PAGE EXCERPT —
Segment Open

I called my husband.

No, he couldn’t come. No, he had to be at work. No, he couldn’t do it on his lunch break. No, he couldn’t do it tonight. No, there is no way it could be done before my appointment tomorrow.

I started to cry.

“FINE!” I screamed into the phone, “I hope your job is REAL HAPPY when your wife goes FUCKING CRAZY because you couldn’t take TWO MINUTES to come sign a piece of paper. GOOD LUCK WITH THAT.” I hung up.

No stickers, no ID, no form, no appointment. No no no no no no no no no.

I watched the kids run back and forth in the grass outside the building and wondered if I was just imagining going crazy or if it was something that was actually happening. It was 55 degrees in January, after all. Maybe this wasn’t real life.

————————————————————————————————

 The next day I was really embarrassed about my temper tantrum, just like I always am. I calmly rescheduled my appointment and couldn’t figure out why it had felt SO URGENT only a few hours before. I should just stop overreacting and calm down. There’s no reason to be so angry. Good mothers don’t shout so much. I told myself I just suck at everything and need to get over it. Just like I said the time before, and the time before that, and the time before that, and the time before that… I kept my appointment.

————————————————————————————————

I talked to my doctor for a long time on Tuesday and filled out her questionnaires as honestly as possible. She said it sounded like anxiety – which I was just calling OVERREACTING TO ALL THE THINGS – with mild depression. I don’t know if it’s technically postpartum anything but when the doctor said “It’s OK, you’re not imagining things, I can help” I felt better than I have in months.

Segment Closed

RAW DATA —

Segment Open

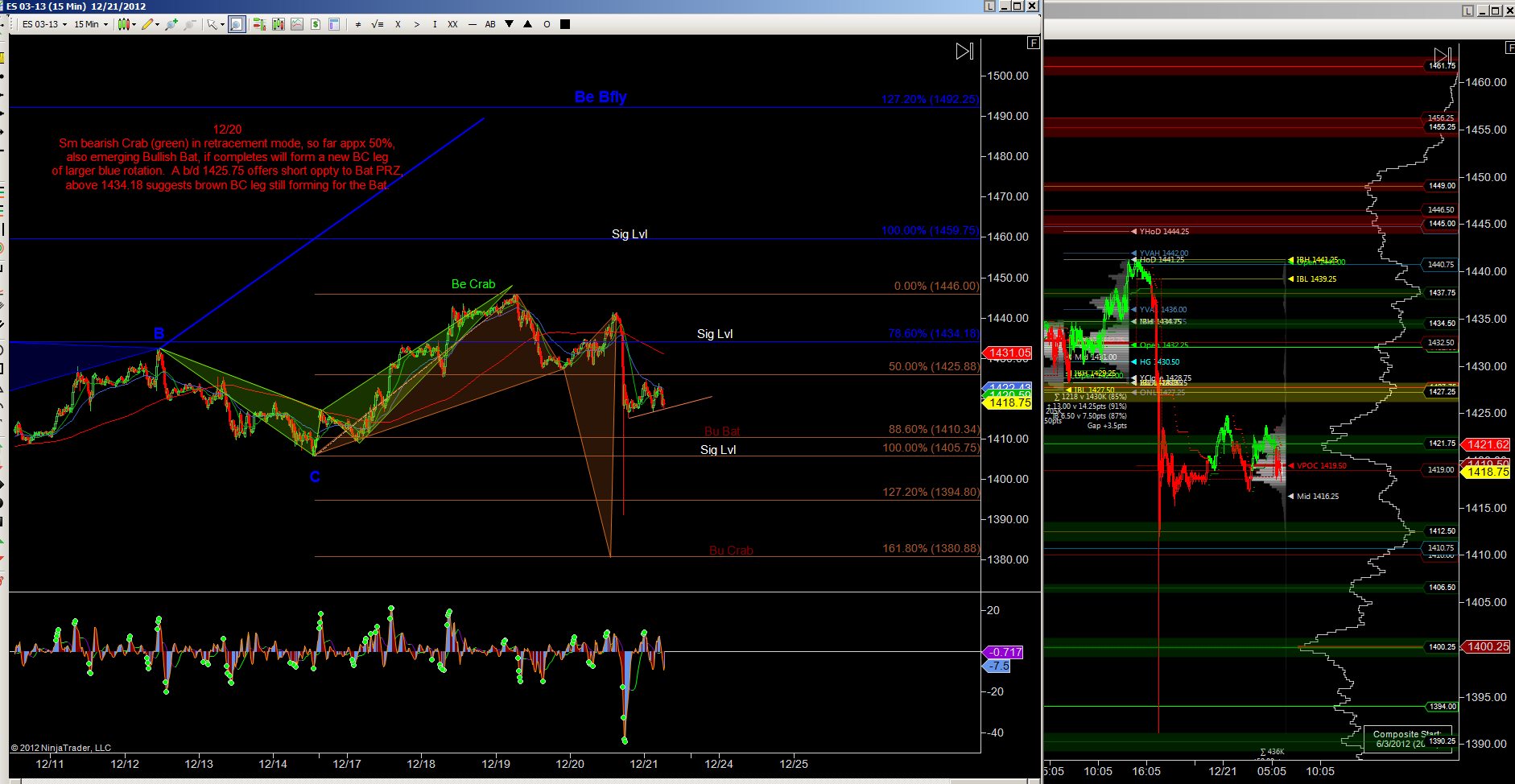This screenshot has width=1515, height=784.
Task: Open the Data Series candlestick icon
Action: coord(279,24)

Segment Closed

WHAT TO WORK ON — In the page excerpt, what did the doctor say the symptoms sounded like?

RESULT OF THE TASK — Anxiety with mild depression.